El cielo en tus manos

El Apóstol lo dijo así: “Tened entre vosotros los sentimientos propios de Cristo Jesús”.

El hombre aquel que tenía dos hijos, se les acercó para hacer a cada uno de ellos la misma petición: “Hijo, ve hoy a trabajar en la viña”.

Y al oírlo, la Iglesia convocada a la eucaristía entiende que el Padre la está invitando a que vaya a trabajar en su Viña, a que vaya a Cristo Jesús.

“Ve hoy”, nos dice, y es un modo de decirnos: Ve siempre, pues siempre es hoy para el Padre y para sus hijos.

“Ve hoy a trabajar en la viña”: Ve hoy a aprender a Cristo, a hacerte con los sentimientos de Cristo; ve y aprende el amor con que él te ha amado, la humildad con que él ha bajado hasta ti, la pobreza que él abrazó para estar contigo.

“Ve hoy a trabajar”, y aprende la cruz de Cristo: aprende su obediencia al Padre, su entrega a los hermanos, el don de su vida, su solidaridad contigo, la compasión que lo hizo siervo de todos. Ve y aprende a Cristo crucificado.

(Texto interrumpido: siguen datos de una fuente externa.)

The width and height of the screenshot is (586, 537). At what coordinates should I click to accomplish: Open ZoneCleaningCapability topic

“Ve a trabajar en la Viña” y, hecha imitadora de Cristo, hazte pobre entre los pobres, pequeña entre los últimos, última entre los pequeños.

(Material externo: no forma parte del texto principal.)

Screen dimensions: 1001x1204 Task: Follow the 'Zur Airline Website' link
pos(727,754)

A todos va dirigida la invitación. Para todos es la llamada a ir a Cristo. Y de cada uno es la responsabilidad de aceptar la invitación, de responder a la llamada.

Si has cumplido la voluntad del Padre, si te has hecho imitador de Cristo, habrás tomado el camino de la justicia, el camino de la vida, el camino que lleva al reino de Dios.

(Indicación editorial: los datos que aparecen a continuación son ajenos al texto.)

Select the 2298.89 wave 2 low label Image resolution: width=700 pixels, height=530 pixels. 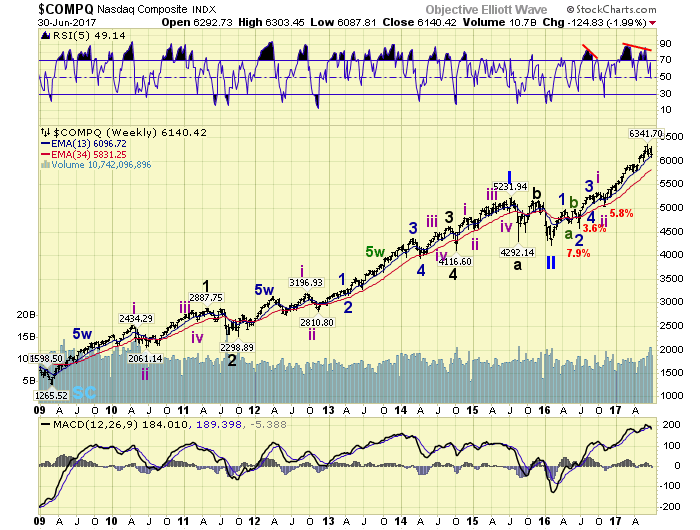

Si has dicho: “Voy”, pero no fuiste, tú mismo te apartaste de tu justicia, te quedaste fuera de la Viña, te quedaste fuera de Cristo Jesús, te quedas fuera de la Vida.

Si dijiste: “No voy”, pero, recordando ternuras y misericordias, “recapacitaste y fuiste”, habrás entrado por tu pie en la Vida de Dios.

¡Nos va la vida en trabajar en la viña!: ¡Nos va la vida en aprender a Cristo!

Así que bueno, justo y necesario será que aprendamos a aprenderlo.

Y eso –aprender a Cristo- se hace escuchando su palabra: “Mis ovejas escuchan mi voz –dice el Señor-, y yo las conozco, y ellas me siguen”.

A Cristo lo aprenderemos imitando su obediencia de Hijo que, entrando en el mundo, dice: “Aquí estoy para hacer tu voluntad”. Seis palabras, seis. En ellas se encierra entera la vida de Cristo Jesús, y en ellas está llamada a encerrarse la vida del cuerpo de Cristo que es la Iglesia, y la vida de cada uno de sus hijos.

Aprenderemos a Cristo imitando su caridad que lo hizo evangelio para los pobres, dejándonos guiar por su pobreza y humildad, y buscando siempre, como Jesús, el interés de los demás.

Aprenderemos a Cristo comulgando con él y dejándonos transformar en él, hasta que sea él solo quien viva en nosotros.

El que nos dice: “Ve hoy a trabajar en la viña”, está poniendo en nuestras manos a Cristo, está poniendo en nuestras manos la Vida, está poniendo en nuestras manos el cielo.